» **Document extract**
---

Nor is much known about Jokowi’s stance on the big questions of national policy. As governor of Indonesia’s notoriously gridlocked capital, he has focused most closely on infrastructure development, transport problems and poverty reduction schemes. His signature projects have been the construction of a monorail system, breaking ground on a mass transit system, attempts to improve tax collection and free health care for the city’s 3 million poorest residents. A commitment to greater fixed-asset development at the national level would sit well with investors, according to Dehn, who describes poor infrastructure “as the single most important constraint on lifting Indonesia’s growth today.”

But elsewhere, the nation’s broader political conversation has turned decisively against foreign investment. A recent rule bans mineral exports and taxes concentrate shipments to force miners to build smelters locally. Young thinks it unlikely that Jokowi — or any of the other candidates in this year’s election — will disturb that policy, given its popularity among the electorate. There’s also general uncertainty over whether Jokowi’s hands-on populism will harmonize with the rigor and discipline needed to set Indonesia on the path of sound economic management.

---

Entries for locating text and elements
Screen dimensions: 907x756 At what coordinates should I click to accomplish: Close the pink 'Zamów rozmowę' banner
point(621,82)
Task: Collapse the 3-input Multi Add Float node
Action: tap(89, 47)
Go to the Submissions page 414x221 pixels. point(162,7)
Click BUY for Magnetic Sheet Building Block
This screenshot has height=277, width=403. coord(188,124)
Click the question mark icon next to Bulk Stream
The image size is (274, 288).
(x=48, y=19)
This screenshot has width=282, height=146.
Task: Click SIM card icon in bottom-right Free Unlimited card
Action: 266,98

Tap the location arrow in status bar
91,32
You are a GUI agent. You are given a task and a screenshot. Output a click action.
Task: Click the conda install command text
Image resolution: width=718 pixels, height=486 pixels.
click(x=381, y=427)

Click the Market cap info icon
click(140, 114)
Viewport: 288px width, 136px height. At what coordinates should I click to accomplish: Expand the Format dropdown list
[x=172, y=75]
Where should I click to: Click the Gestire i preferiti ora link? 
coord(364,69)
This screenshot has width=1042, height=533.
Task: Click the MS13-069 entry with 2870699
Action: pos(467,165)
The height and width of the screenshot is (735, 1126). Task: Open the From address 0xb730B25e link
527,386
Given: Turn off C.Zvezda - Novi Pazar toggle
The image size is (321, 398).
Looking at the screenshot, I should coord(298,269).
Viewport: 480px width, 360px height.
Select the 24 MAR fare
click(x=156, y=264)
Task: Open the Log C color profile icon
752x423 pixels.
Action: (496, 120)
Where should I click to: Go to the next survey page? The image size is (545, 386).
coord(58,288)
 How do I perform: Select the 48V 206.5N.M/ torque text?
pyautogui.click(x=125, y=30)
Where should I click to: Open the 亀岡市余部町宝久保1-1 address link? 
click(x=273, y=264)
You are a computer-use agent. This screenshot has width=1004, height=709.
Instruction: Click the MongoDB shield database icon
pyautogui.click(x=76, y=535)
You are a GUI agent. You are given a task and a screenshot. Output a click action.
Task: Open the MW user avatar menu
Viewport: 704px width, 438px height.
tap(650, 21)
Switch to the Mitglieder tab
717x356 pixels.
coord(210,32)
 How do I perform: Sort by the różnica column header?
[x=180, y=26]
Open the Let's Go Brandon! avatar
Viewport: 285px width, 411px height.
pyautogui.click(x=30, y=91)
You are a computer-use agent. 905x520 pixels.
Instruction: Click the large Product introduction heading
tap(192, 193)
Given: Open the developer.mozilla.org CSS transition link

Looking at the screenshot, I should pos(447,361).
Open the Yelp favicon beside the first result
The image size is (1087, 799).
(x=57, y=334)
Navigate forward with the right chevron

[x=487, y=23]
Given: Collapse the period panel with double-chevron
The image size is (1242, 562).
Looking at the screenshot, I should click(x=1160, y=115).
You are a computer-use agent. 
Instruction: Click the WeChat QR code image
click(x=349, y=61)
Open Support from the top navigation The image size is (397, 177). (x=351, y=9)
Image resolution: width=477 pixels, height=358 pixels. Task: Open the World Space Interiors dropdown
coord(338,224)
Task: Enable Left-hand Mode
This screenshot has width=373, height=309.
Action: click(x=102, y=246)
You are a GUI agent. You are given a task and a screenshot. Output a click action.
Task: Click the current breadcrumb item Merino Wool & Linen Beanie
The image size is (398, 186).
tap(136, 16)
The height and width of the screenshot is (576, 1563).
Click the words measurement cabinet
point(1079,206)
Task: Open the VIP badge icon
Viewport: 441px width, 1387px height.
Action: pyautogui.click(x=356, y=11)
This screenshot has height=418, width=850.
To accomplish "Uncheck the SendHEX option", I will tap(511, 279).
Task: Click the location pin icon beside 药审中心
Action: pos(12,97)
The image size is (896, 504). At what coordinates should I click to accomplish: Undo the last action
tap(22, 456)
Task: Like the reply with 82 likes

---

» **Problem description**
Duplicate the passage on Jokowi word for word, starting with "But elsewhere, the" and going on through "sound economic management.".

» **Result for this exercise**
But elsewhere, the nation’s broader political conversation has turned decisively against foreign investment. A recent rule bans mineral exports and taxes concentrate shipments to force miners to build smelters locally. Young thinks it unlikely that Jokowi — or any of the other candidates in this year’s election — will disturb that policy, given its popularity among the electorate. There’s also general uncertainty over whether Jokowi’s hands-on populism will harmonize with the rigor and discipline needed to set Indonesia on the path of sound economic management.